## The task
Copy, exactly and without additions, every line in the records below from the one holding "You are a computer-use" through the one holding "Instruction: Put the PLC into RUN mode", both ends included.

## Exercise inputs
--------------------------------

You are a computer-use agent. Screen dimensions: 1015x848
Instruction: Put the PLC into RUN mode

--------------------------------

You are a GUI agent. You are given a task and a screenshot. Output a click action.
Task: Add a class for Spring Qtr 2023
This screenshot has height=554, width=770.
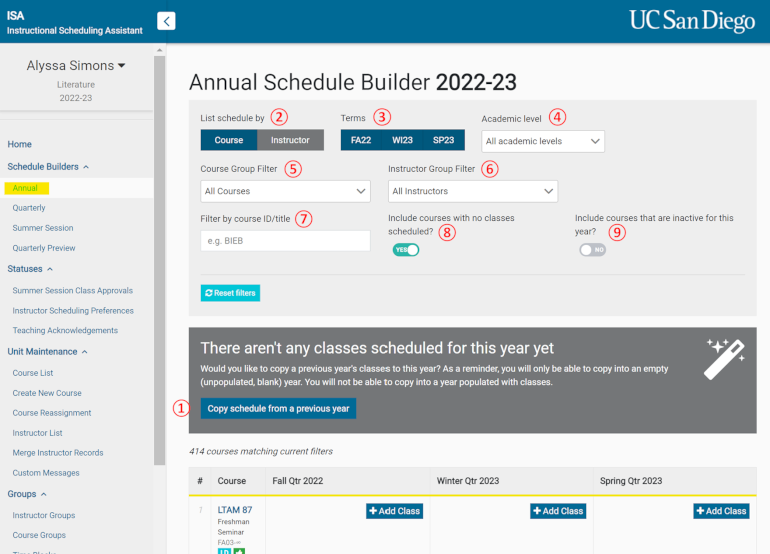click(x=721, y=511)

--------------------------------

## Exercise response
You are a computer-use agent. Screen dimensions: 1015x848
Instruction: Put the PLC into RUN mode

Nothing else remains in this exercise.